Opdracht – Zet de regels uit het overzicht hieronder om in een JSON-lijst met één string per regel. Begin bij de regel met "This screenshot has width=1397, height=868.", eindig bij de regel met "click(285, 394)", sla lege regels over en laat de afbeeldingen weg.

Gegevensfragment –
+ + + +

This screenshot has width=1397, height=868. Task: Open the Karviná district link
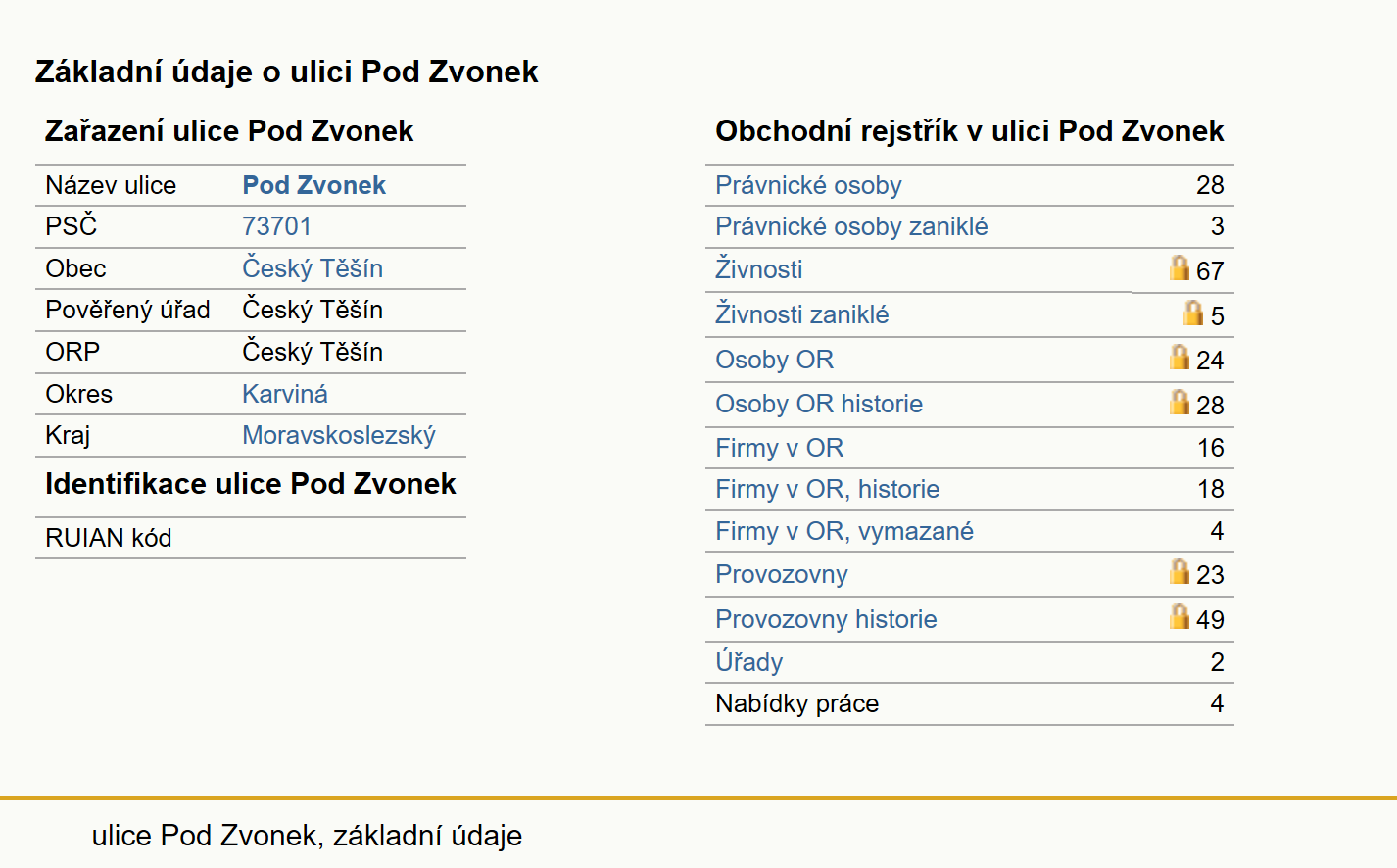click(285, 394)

+ + + +

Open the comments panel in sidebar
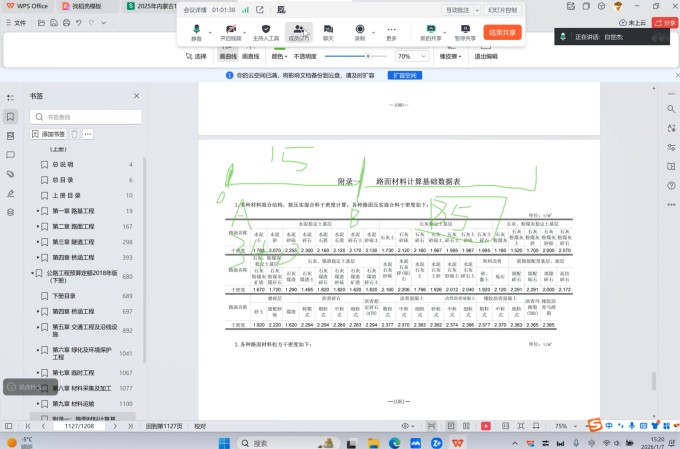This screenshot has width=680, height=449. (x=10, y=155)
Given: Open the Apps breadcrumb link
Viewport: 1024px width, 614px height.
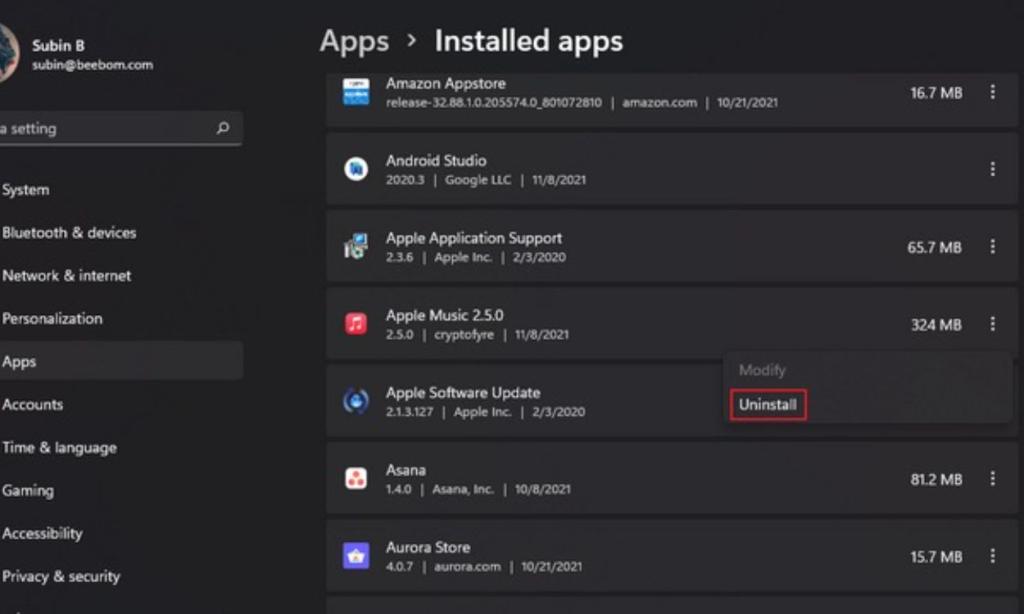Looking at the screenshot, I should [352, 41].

+ + + +

Oplossing –
[
  "This screenshot has width=1397, height=868. Task: Open the Karviná district link",
  "click(285, 394)"
]